Ruminations on Alex Mack

In the office today, we got to talking a bit about shows we watched as kids. We went through the usual suspects (Gummi Bears, The Wuzzles, anything on the Disney Afternoon, all the Nicktoons, Gumby, etc.). Naturally, the conversation turned to The Secret World of Alex Mack. Great show. Smart show. And if you’re a boy reading this and you didn’t have a crush on Larisa Oleynik, well, you probably didn’t even watch the show. There’s no other explanation!

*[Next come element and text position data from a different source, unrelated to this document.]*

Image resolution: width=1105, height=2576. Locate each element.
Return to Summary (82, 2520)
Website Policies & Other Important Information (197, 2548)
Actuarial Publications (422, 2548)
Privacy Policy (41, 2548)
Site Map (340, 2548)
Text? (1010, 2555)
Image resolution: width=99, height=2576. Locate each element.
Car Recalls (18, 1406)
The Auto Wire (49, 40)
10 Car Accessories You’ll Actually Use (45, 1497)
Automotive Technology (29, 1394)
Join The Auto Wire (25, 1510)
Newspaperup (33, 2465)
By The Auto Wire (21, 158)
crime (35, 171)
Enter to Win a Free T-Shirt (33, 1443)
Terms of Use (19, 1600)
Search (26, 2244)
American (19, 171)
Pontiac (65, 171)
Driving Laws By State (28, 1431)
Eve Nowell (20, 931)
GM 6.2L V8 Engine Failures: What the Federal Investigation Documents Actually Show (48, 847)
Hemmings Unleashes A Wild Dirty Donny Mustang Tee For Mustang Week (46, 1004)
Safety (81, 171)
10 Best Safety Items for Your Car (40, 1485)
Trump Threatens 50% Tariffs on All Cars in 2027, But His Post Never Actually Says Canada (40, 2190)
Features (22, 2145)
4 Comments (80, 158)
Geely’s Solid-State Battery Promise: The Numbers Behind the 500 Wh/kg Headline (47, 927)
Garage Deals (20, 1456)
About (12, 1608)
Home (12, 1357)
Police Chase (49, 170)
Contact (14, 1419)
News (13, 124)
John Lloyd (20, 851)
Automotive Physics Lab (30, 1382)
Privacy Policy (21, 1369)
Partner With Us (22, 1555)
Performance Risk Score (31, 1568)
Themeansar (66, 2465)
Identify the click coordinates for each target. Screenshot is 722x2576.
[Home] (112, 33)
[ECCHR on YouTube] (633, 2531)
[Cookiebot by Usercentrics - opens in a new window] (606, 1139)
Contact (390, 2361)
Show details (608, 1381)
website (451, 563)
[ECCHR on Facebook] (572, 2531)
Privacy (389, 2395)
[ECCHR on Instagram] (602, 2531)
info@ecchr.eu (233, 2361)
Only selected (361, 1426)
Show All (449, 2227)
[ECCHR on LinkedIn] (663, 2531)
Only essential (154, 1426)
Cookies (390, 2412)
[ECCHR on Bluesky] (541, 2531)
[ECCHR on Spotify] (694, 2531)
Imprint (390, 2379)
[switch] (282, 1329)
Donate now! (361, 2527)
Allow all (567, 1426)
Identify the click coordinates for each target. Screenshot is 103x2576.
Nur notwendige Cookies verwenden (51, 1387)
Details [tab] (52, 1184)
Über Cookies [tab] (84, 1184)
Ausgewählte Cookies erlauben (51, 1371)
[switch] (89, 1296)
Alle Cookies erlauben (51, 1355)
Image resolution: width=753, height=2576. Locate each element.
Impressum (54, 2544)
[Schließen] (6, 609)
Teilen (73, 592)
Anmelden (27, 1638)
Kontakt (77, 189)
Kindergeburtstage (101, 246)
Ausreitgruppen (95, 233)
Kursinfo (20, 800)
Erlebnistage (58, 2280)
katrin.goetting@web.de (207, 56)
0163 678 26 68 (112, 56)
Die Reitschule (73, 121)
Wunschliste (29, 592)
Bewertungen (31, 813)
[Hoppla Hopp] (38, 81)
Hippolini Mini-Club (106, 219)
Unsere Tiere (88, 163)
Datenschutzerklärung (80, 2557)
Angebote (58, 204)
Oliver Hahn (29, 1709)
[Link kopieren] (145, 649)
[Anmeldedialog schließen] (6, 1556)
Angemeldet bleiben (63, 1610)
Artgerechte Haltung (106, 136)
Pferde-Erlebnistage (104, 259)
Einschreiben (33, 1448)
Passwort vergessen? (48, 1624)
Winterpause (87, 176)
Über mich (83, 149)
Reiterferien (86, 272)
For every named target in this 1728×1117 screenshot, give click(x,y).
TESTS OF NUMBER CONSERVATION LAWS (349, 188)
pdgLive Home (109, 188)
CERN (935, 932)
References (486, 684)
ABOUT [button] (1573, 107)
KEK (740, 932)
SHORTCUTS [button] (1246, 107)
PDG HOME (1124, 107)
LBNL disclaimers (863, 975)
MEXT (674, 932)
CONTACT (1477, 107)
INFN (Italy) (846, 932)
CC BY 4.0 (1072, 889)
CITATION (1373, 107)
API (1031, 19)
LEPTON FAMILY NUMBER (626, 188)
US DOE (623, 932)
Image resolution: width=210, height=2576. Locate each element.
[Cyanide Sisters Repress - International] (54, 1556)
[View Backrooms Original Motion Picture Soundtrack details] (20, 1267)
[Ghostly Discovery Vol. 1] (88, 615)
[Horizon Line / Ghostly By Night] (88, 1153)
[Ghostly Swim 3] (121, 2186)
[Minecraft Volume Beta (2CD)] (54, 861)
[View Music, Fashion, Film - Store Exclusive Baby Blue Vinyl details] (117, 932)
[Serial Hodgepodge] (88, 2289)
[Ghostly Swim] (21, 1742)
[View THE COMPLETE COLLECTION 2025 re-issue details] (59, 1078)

I IMDBed Ms. Oleynik, naturally, to see if she’s been in anything worthwhile recently. Couple of B-looking movies (I remember watching the second half of 100 Girls at 3 in the morning one time. Weird flick. Or maybe I was just like, completely out of it. Or drunk), couple of spots on TV shows. Definitely not a terrible living, but other actors have done more with less. I wonder what Hollywood is thinking. There’s an entire generation of young men out there right now desperately in love with Alex Mack who would shell out 11 bucks to see whatever the hell she was in. And I’m not even talking about anything crude or demeaning. I mean, if Alex Mack were the lead in a romantic comedy, or in a Judd Apatow–esque flick, is there any doubt that men aged 23 to 28 would totally flock to see it? This isn’t Beebe Bluff (obviously, she’s a cartoon, but I’m not the only one that liked her!) or Clarissa (ever see Drive Me Crazy, with Melissa Joan Hart and the guy from Entourage? I’m not sure that men aged 23 to 28 were flocking to see it) we’re talking about. This is ALEX MACK!

I don’t know how good of an actress Larisa Oleynik is. Could be that she’s terrible. But it’s like watching the NFL or NBA draft, when commentators talk about upside. Maybe a guy isn’t tremendous at route-running, or is a lackadaisical defender. But if he’s got raw physical potential, teams will roll the dice on him, and hope that he catches on. This is the same thing, but think of it in terms of the box office. You can teach Alex Mack to act! Or cast her in something that doesn’t require any chops. Why wouldn’t you take a flyer on Alex Mack? She’s got a built-in following of devoted and nostalgic fans, just waiting to be awakened and reminded that Alex Mack was their first TV crush. I feel like I’m taking crazy pills!